CCR2+ monocytic myeloid-derived suppressor cells (M-MDSCs) inhibit collagen degradation and promote lung fibrosis by producing transforming growth factor-β1.

Monocytes infiltrating scar tissue are predominantly viewed as progenitor cells. Here, we show that tissue CCR2+ monocytes have specific immunosuppressive and profibrotic functions. CCR2+ monocytic cells are acutely recruited to the lung before the onset of silica-induced fibrosis in mice. These tissue monocytes are defined as monocytic myeloid-derived suppressor cells (M-MDSCs) because they significantly suppress T-lymphocyte proliferation in vitro.
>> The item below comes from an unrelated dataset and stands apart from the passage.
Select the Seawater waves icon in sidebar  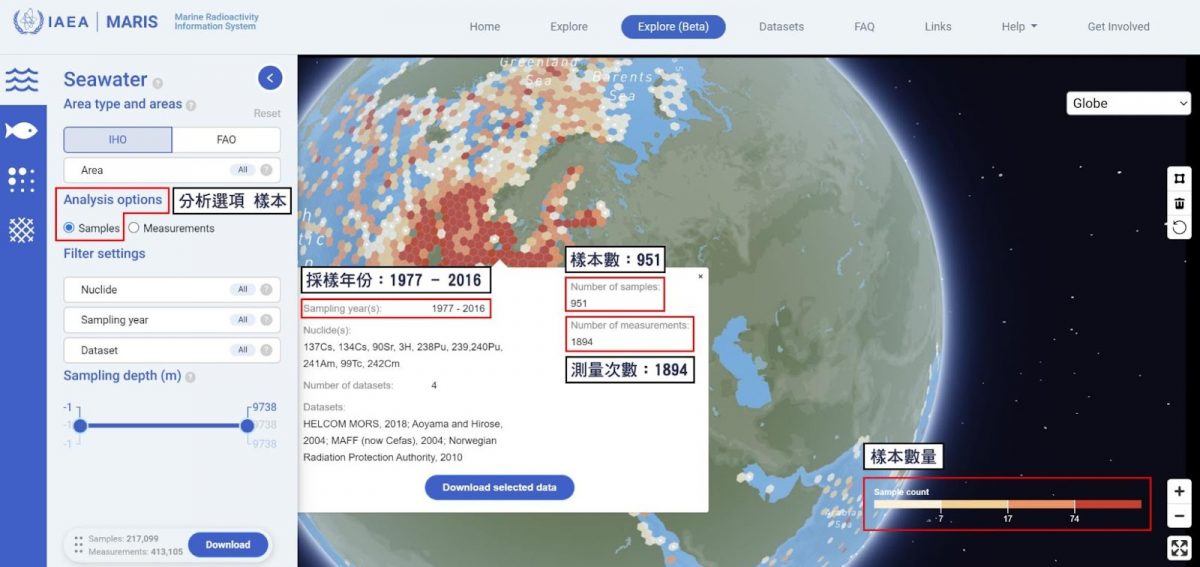pos(22,80)
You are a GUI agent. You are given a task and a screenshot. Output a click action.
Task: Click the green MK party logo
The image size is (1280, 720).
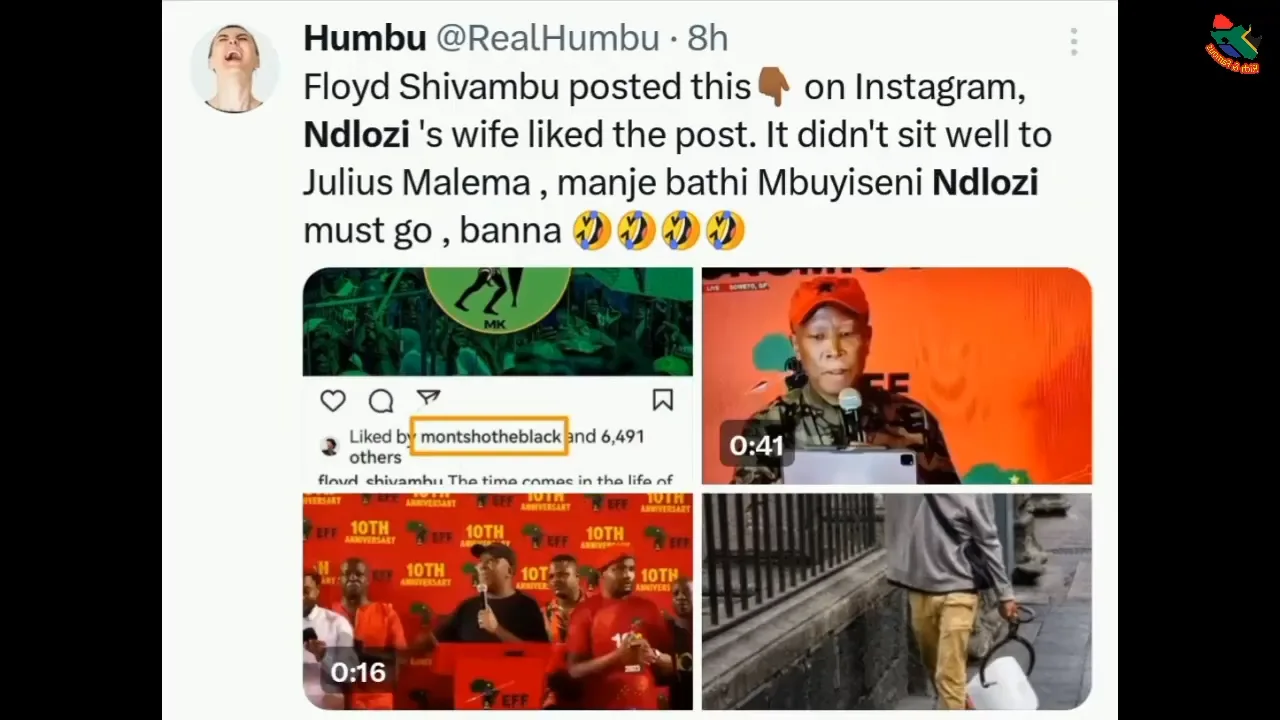point(497,297)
M-MDSCs collected from silica-treated mice also express transforming growth factor (TGF)-β1, which stimulates lung fibroblasts to release tissue inhibitor of metalloproteinase (TIMP)-1, an inhibitor of metalloproteinase collagenolytic activity. By using LysMCreCCR2loxP/loxP mice, we show that limiting CCR2+ M-MDSC accumulation reduces the pulmonary contents of TGF-β1, TIMP-1 and collagen after silica treatment. M-MDSCs do not differentiate into lung macrophages, granulocytes or fibrocytes during pulmonary fibrogenesis. Collectively, our data indicate that M-MDSCs contribute to lung fibrosis by specifically promoting a non-degrading collagen microenvironment.